What seems to be wrong with this approach? Thanks in advance!

Topic isolation-forest gridsearchcv unsupervised-learning anomaly-detection scikit-learn

Category Data Science


IsolationForest doesn't work on Euclidean distance. Hence [0,0] is almost as good as [100,100]

It builds random Trees on the dataset and expects that the Outlier will singled-out very early in the Tree while the Inliers will go deep.
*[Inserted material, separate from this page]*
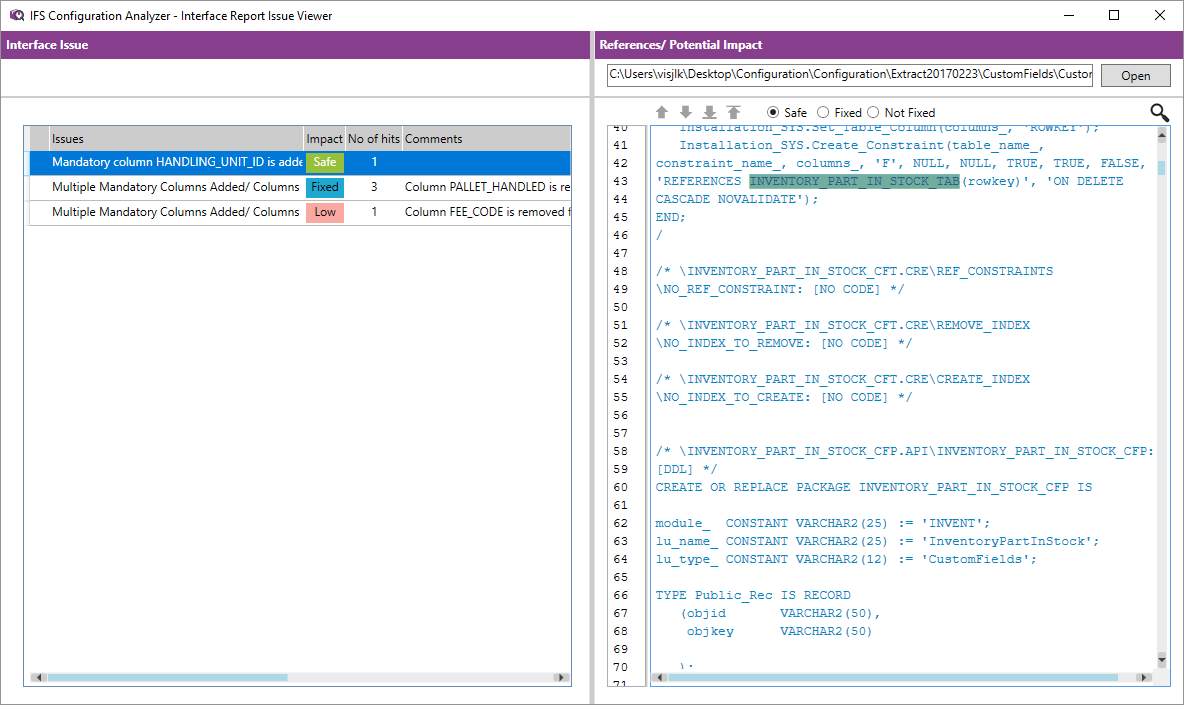Jump to first reference arrow icon
Viewport: 1184px width, 705px height.
733,113
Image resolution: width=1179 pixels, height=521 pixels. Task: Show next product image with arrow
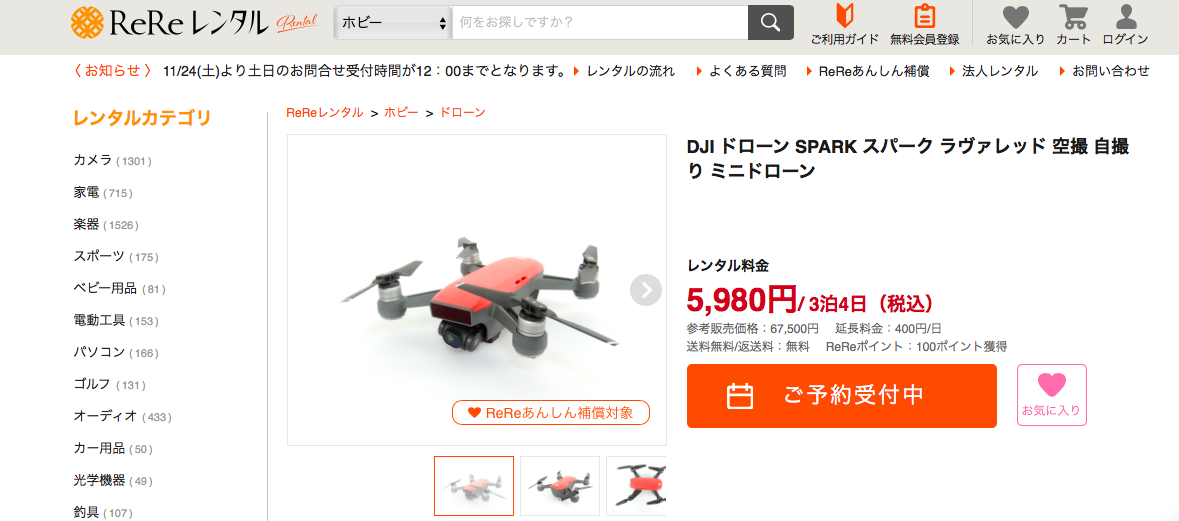click(x=645, y=290)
With that logic, it can figure out the Outlier.

The IsolationForest ‘isolates’ observations by randomly selecting a feature and then randomly selecting a split value between the maximum and minimum values of the selected feature.
Since recursive partitioning can be represented by a tree structure, the number of splittings required to isolate a sample is equivalent to the path length from the root node to the terminating node.
This path length averaged over a forest of such random trees, is a measure of normality and our decision function.
Random partitioning produces noticeably shorter paths for anomalies.
[scikit-learn doc]


Your data is very clean and unique. If we observe here, we can differentiate [0,0] and [100,100] in a single split. So the depth of Node will be same for both cases.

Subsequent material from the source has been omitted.